Although the fund seeks investments across a number of sectors, from time to time, the fund may have significant positions in particular sectors. The fund is non-diversified under federal securities laws.

 

SGA will sell a portfolio holding when it believes the security’s fundamentals deteriorate, its valuation is no longer attractive, or a better investment opportunity arises.

The Funds have other investment policies, practices and restrictions which, together with their related risks, are also set forth in the Prospectuses and Statements of Additional Information of the Funds.

The Funds and the Adviser have received shareholder approval to rely on an exemptive order from the SEC that permits the Adviser, subject to certain conditions and without the approval of shareholders to: (a) select both unaffiliated subadvisers and certain wholly-owned affiliated subadvisers to manage all or a portion of the assets of a fund, and enter into subadvisory agreements with such subadvisers; (b) materially amend subadvisory agreements with such subadvisers; and (c) continue the employment of an existing subadviser on the same subadvisory agreement terms where an agreement has been assigned because of a change in control of the subadviser. In such circumstances, shareholders would receive notice of such action, including, if applicable, instructions regarding how to obtain the information concerning the new subadviser that normally is provided in a proxy statement.

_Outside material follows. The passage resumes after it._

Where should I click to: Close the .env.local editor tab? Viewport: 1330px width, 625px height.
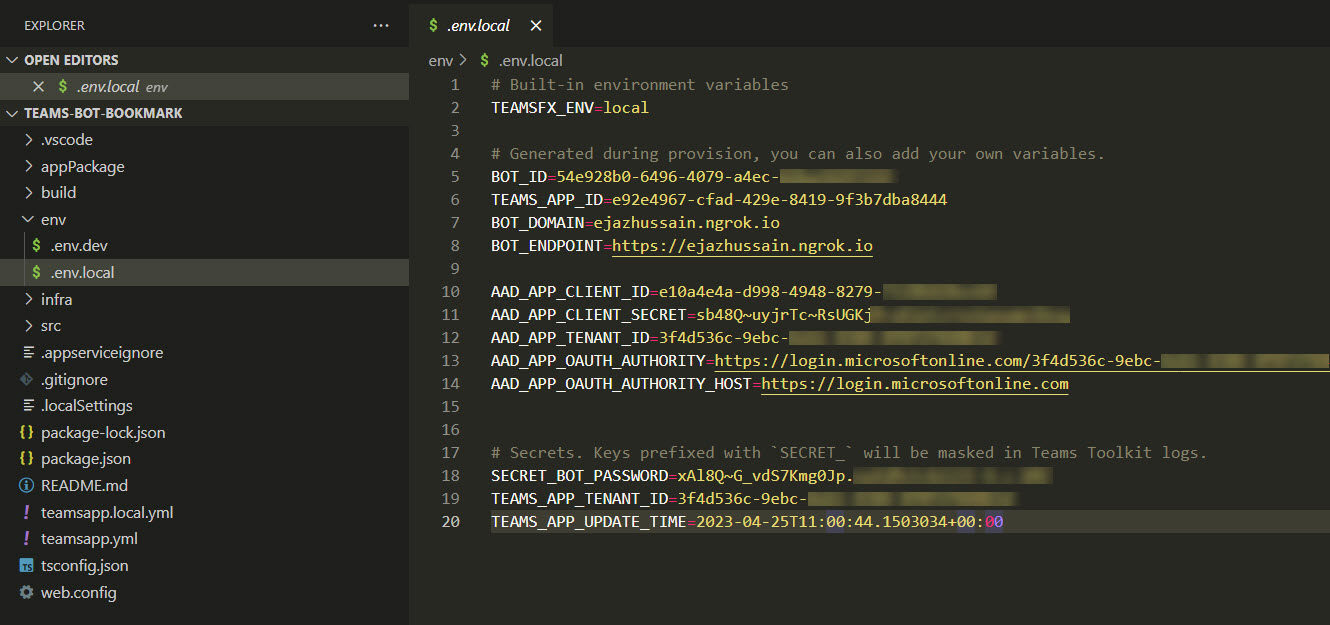536,26
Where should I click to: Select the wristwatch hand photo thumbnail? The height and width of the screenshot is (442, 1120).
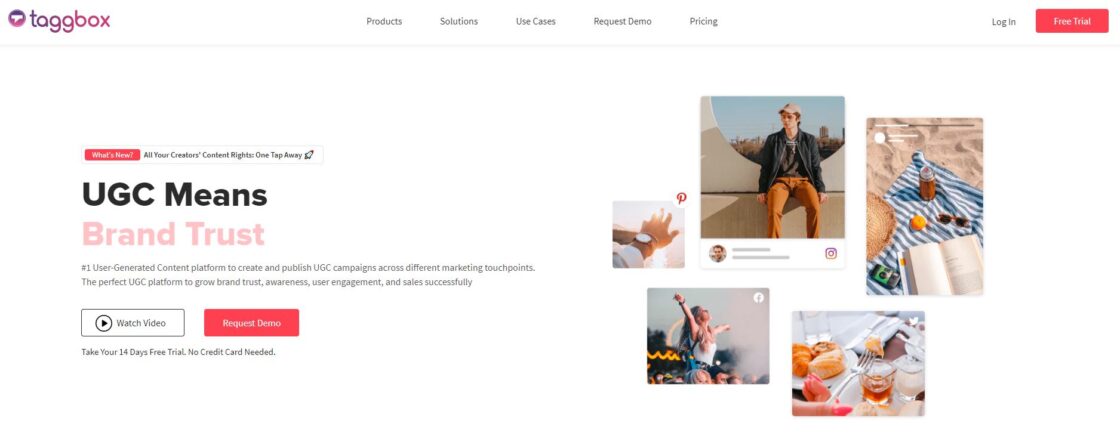[x=649, y=234]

Fundamental Investment Limitations

Each Fund is subject to the same investment limitations, which are enumerated in this section and which may be changed with respect to a particular Fund only by a vote of the holders of a majority of such Fund’s outstanding shares. A “majority of the outstanding shares” of a Fund means the lesser of (a) 67% of the shares of the particular Fund represented at a meeting at which the holders of more than 50% of the outstanding shares of such Fund are present in person or by proxy, or (b) more than 50% of the outstanding shares of such Fund.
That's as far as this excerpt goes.